You should always put your dog in front of you. That way you have a view of him and the kayaker sitting in the back can better steer the boat anyway. If your pet is particularly active, two seats close together will be useful as it will make it easier for you to calm your dog down.
The inflatable kayak should also have storage space for your equipment. In contrast to normal kayak tours, additional equipment is required when kayaking with dogs.
7. A dog life jacket is mandatory
Many dog owners spontaneously think that their dog can swim. That is basically correct, but there can always be emergency situations in which a dog life jacket becomes a lifesaver. Regardless of how well your dog can swim, a dog life jacket should be put on.
In the (unlikely) case that the boat capsizes, the life jacket comes in handy because you can use it to pull the dog out of the water.
8. Pack a dog key
When touring in fresh water, your dog could drink the water, but the kayak is actually too high above the water, making it impossible for your dog to reach the water. Take his dog bowl with you to scoop up some water and serve it on the kayak deck.

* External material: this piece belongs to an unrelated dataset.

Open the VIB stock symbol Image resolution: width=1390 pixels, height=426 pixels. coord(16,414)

Nervous dogs tend to drink little. Encourage your dog to drink by regularly fetching up new water.
9. (Water) toys and the dog bed should not be missing either
With toys and your own dog bed, you can help your dog to get comfortable. The toys you brought with you are practical because you can use them to keep your dog busy during the breaks.
At best, you really power him out so that the dog stays calm on the next section of the tour while you are paddling.
10. Plug in a leash
Your dog does not stay on a leash in the kayak. For the breaks, however, a dog leash proves to be practical. In addition, the leash neither takes up much space nor weighs a lot and can therefore easily be stowed in a drybag.
11. Provide enough food
A large sealable bag of dog food is mandatory for longer tours. Plans are not set in stone. Even if you only count on a short lap, short trips turn out to be real adventures. The last thing you want halfway through your trip is a hungry dog sitting right next to you.

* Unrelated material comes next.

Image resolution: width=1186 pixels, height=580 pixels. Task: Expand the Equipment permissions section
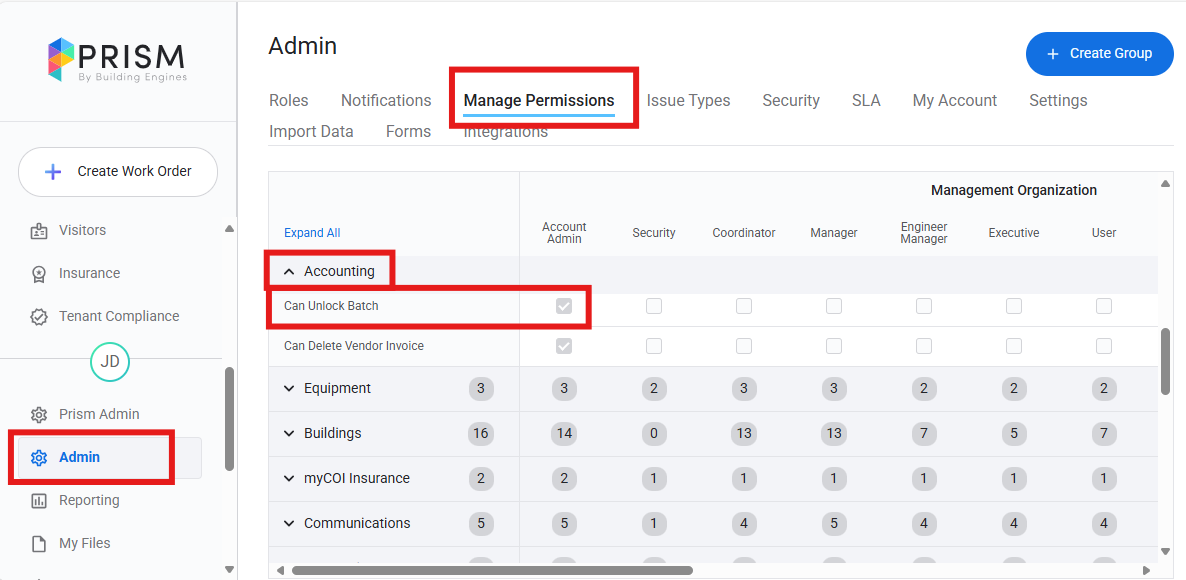[x=289, y=389]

Kayaking with a dog requires a certain amount of preparation. Once the training phase is over, things can really get going and the fun begins.
With all the focus on the dog, you should not lose sight of your own safety. Wearing a life jacket is also essential when kayaking with a dog.
If the kayak capsizes, you quickly have the problem with a dog on board that your dog wants to swim to the next shore. At the same time, you have to keep yourself afloat and somehow turn the kayak around again.
If you wear a life jacket, at least you don't have to worry about your buoyancy and can take care of your dog and the kayak instead.
Under no circumstances should you put the leash on your dog and tie it to the boat. In an emergency situation, the dog leash could become a deadly trap for your dog.
Also, talk to your vet about your plans. Before you start planning for training and the first tour, the doctor should give you the green light. Additional vaccinations against certain types of worms may be necessary.